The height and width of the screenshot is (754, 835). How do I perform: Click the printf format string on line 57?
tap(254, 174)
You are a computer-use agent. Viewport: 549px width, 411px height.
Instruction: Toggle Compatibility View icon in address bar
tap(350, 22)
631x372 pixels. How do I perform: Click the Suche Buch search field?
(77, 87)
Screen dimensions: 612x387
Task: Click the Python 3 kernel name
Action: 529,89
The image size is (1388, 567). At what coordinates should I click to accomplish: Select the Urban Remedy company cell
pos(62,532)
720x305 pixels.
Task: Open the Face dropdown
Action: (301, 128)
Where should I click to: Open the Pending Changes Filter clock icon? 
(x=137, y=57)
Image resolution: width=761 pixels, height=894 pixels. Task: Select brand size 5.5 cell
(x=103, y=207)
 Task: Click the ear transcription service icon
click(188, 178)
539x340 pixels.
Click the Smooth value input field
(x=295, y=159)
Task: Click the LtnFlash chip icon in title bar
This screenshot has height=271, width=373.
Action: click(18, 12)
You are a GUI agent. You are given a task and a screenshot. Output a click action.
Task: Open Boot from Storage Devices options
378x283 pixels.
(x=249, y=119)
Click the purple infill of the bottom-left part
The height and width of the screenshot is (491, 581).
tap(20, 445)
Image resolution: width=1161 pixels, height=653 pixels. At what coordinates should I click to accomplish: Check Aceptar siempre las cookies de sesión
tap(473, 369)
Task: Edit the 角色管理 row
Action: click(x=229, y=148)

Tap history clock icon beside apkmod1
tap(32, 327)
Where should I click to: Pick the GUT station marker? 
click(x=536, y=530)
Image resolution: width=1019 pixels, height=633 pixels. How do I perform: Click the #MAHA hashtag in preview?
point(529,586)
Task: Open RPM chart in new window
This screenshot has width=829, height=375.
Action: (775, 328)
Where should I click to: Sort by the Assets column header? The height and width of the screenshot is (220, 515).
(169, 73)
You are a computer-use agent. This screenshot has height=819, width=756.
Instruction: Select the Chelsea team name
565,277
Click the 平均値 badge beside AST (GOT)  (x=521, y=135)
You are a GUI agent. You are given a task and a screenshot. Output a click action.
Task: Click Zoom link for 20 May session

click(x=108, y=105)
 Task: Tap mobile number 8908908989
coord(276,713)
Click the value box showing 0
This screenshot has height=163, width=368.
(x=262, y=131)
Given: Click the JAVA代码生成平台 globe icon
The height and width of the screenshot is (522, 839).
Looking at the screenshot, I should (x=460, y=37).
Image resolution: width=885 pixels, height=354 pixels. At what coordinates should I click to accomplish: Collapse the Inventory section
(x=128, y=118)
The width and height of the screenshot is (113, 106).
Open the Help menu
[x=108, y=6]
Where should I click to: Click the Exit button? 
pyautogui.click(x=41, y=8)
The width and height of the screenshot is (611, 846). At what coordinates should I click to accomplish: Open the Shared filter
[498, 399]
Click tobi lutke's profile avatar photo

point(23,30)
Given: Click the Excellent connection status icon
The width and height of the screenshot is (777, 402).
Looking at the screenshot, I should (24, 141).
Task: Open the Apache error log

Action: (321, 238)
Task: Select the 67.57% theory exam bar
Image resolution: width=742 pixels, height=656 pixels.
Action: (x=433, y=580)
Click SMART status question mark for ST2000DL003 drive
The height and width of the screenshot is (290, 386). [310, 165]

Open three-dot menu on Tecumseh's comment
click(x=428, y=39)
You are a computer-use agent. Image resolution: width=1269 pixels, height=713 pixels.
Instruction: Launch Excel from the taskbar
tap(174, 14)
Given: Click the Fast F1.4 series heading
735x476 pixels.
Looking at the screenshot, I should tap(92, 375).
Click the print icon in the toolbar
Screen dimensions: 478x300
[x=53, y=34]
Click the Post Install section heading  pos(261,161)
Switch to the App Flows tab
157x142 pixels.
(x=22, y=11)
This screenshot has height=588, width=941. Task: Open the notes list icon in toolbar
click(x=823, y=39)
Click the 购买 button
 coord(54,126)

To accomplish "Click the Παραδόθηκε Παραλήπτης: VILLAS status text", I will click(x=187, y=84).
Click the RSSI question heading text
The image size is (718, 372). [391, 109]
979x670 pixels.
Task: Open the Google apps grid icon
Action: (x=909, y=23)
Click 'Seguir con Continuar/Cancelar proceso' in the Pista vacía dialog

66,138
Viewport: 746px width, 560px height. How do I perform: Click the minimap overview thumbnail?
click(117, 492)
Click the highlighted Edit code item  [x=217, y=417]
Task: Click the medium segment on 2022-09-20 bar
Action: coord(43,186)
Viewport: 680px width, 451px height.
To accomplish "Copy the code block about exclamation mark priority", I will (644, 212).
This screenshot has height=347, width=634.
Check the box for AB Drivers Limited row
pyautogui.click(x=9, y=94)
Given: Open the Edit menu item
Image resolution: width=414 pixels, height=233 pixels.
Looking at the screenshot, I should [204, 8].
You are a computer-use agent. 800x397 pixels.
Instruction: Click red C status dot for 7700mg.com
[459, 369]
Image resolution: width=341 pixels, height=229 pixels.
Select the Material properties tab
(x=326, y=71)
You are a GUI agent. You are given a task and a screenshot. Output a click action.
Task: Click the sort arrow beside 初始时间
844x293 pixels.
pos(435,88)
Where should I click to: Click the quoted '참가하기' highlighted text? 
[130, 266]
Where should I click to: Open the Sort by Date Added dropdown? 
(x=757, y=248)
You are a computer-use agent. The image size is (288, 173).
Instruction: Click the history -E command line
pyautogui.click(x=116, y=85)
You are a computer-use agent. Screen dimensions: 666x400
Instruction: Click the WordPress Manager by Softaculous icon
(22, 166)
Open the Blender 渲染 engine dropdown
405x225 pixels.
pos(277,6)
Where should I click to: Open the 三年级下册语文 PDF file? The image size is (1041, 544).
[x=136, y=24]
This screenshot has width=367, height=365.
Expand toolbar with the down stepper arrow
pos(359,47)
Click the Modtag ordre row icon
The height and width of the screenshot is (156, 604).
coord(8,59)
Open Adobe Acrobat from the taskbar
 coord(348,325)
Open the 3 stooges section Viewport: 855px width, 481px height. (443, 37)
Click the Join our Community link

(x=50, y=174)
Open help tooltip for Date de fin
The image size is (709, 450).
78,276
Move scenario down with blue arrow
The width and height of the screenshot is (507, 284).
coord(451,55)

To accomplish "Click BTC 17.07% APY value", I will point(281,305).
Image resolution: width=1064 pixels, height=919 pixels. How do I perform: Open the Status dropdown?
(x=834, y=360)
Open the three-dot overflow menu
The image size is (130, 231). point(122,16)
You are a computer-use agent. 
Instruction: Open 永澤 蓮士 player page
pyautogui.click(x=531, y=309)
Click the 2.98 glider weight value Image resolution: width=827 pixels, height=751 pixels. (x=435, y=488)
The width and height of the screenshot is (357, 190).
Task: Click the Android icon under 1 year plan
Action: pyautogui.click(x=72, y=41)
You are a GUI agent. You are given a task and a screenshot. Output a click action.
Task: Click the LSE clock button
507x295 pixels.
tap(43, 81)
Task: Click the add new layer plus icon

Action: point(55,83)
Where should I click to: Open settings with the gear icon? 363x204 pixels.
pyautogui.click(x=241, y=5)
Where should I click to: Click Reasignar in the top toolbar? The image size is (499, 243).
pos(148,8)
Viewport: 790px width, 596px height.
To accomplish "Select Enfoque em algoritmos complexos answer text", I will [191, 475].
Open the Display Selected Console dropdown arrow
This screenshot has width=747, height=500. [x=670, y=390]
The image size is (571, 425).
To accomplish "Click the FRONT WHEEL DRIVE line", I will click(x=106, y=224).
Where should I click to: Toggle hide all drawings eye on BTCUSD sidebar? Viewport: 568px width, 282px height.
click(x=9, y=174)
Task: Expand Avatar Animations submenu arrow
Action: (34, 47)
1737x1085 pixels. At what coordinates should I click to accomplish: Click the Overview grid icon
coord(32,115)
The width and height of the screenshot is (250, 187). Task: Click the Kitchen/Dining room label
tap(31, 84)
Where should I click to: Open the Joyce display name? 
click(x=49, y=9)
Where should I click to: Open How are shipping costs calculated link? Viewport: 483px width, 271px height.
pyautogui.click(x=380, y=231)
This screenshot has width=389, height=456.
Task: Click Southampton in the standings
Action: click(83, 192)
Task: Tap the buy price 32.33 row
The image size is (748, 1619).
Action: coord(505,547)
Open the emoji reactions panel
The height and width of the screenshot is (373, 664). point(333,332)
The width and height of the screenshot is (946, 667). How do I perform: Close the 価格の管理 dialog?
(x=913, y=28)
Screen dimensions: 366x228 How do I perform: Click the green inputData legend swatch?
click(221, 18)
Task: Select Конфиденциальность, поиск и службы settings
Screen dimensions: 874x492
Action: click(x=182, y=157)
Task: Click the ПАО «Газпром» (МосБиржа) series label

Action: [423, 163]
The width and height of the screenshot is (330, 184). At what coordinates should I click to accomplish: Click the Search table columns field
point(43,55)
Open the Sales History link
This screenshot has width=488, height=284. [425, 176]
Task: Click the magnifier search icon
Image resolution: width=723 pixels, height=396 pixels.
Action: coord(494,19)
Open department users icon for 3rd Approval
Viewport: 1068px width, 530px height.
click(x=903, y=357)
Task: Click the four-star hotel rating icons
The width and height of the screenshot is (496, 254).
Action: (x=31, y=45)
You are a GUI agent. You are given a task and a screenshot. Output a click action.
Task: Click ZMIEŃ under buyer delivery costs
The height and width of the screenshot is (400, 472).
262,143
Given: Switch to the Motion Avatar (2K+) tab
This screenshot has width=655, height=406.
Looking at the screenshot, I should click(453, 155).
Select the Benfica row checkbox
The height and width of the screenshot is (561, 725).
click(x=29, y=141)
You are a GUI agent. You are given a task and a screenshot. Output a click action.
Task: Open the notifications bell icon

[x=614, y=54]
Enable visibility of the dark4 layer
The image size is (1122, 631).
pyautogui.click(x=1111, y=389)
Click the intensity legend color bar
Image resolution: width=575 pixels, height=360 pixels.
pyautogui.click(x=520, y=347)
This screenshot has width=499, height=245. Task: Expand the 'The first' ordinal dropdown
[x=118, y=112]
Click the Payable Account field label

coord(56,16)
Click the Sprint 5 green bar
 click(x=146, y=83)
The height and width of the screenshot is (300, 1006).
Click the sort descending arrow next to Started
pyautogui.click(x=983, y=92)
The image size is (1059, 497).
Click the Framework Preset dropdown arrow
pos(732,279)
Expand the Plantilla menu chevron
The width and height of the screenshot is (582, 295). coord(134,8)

> [WHAT YOU ARE ASKED TO DO]:
What you give back should be exactly the lines from the one with "The height and width of the screenshot is (300, 1006)." through the final line of the listing, and no others.

> [RESPONSE AREA]:
The height and width of the screenshot is (300, 1006).
Click the sort descending arrow next to Started
pyautogui.click(x=983, y=92)
The image size is (1059, 497).
Click the Framework Preset dropdown arrow
pos(732,279)
Expand the Plantilla menu chevron
The width and height of the screenshot is (582, 295). coord(134,8)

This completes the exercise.